Both the Owlet and Masimo companies also have prescription-only “medical-grade” versions of these wireless wearable pulse oximeter devices, such as the Owlet BabySat, that are marketed toward parents and physicians for the monitoring of conditions such as apnea of prematurity, supplemental oxygen dependence, congenital heart disease, and even respiratory syncytial virus bronchiolitis.⁷ These devices are very similar to their commercially available counterparts in terms of monitoring features and the design of the pulse oximetry probe.

Accuracy of the devices

Historically, there have been very limited clinical data to support the accuracy of wearable infant cardiorespiratory monitoring devices. However, as more of these devices have gone through the FDA clearance process, a few studies have emerged, albeit with small sample sizes and limited amounts of monitoring data.

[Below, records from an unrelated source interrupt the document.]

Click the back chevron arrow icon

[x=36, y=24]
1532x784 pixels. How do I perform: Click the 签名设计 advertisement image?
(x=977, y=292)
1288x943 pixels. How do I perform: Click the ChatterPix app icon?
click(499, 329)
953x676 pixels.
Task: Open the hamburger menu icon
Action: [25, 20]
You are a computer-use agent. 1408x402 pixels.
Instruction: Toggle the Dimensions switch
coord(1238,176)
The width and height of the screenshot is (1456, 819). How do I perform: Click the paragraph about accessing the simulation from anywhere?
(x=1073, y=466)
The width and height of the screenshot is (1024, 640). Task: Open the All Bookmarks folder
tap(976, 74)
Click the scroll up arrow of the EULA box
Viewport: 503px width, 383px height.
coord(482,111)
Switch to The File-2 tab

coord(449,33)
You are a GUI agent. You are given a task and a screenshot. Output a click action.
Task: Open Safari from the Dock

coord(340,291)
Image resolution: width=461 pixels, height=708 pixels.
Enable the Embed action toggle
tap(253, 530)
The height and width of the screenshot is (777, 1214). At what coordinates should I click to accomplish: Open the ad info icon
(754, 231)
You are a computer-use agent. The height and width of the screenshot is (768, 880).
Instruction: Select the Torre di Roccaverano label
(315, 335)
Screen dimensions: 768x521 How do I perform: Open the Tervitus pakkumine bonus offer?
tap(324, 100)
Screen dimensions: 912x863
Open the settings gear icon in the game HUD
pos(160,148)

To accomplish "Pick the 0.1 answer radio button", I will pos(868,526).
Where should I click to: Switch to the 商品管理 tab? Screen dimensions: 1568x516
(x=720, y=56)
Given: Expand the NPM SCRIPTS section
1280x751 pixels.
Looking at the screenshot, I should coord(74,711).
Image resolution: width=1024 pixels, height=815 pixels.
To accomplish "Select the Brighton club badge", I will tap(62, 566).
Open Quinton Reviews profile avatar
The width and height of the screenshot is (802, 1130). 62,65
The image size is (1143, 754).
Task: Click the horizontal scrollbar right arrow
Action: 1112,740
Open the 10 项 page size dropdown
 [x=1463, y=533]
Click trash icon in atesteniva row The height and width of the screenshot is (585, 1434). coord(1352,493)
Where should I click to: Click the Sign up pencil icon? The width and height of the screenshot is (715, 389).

In April 2023, a study performed on 21 preterm and low-birth-weight infants admitted to the neonatal intensive care unit compared the wireless Owlet Smart Sock 3 (an older model of the Dream Sock) to the standard wired Masimo wrap probe pulse oximeter. It monitored the infants for 60 minutes with both devices in place and found a strong correlation in both heart rate and SpO₂ between both devices, although, on the Owlet, SpO₂ became less accurate at lower percent SpO₂ and with motion. The authors concluded that there would need to be significantly more research on this device before it could be implemented in the inpatient setting.⁹

As part of the process of receiving FDA clearance for its medical-grade BabySat, Owlet self-published the results of a home-monitoring clinical study in March 2024. The study enrolled 35 infants aged 2 to 18 months who used the BabySat sock and Masimo Rad-97 medical-grade wired pulse oximeter in the home setting for 2 hours. The BabySat sock performed within 2% of the SpO₂ measured by Masimo’s pulse oximeter and within 3.5 beats per minute (bpm) for heart rate measurement, which is within acceptable industry margins for pulse-oximeter devices.¹⁰

Potential benefits

Wearable cardiorespiratory monitoring certainly promises several benefits for families and clinicians, the most notable of which is caregiver reassurance and peace of mind. The results of a study done by the Owlet company evaluating initial experiences and usage patterns with caregivers using the Owlet Smart Sock found that 75% of caregivers chose to use the device for “peace of mind,” and 94% of parents reported better quality of sleep.¹¹ An added theoretical benefit of the newer wireless smart socks is that they could potentially reduce the risk of strangulation or injury related to corded devices.^7,11

Although these commercially available devices are not marketed as diagnostic and epidemiologic surveillance tools, they have the potential to be used as such. An observational study done in 2021 analyzed the company-provided heart rate data of 100,949 healthy infants using the Owlet Smart Sock in the home setting. It wasdetermined that the incidence of tachyarrhythmia (HR >240 bpm for >60 seconds) was higher than known estimates of incidence in the population that relies on clinical diagnosis alone.¹² While this likely represents subclinical disease, it remains unclear how these results would change clinical management. Analysis of such detailed large cohort data from infants could yield important trends and findings.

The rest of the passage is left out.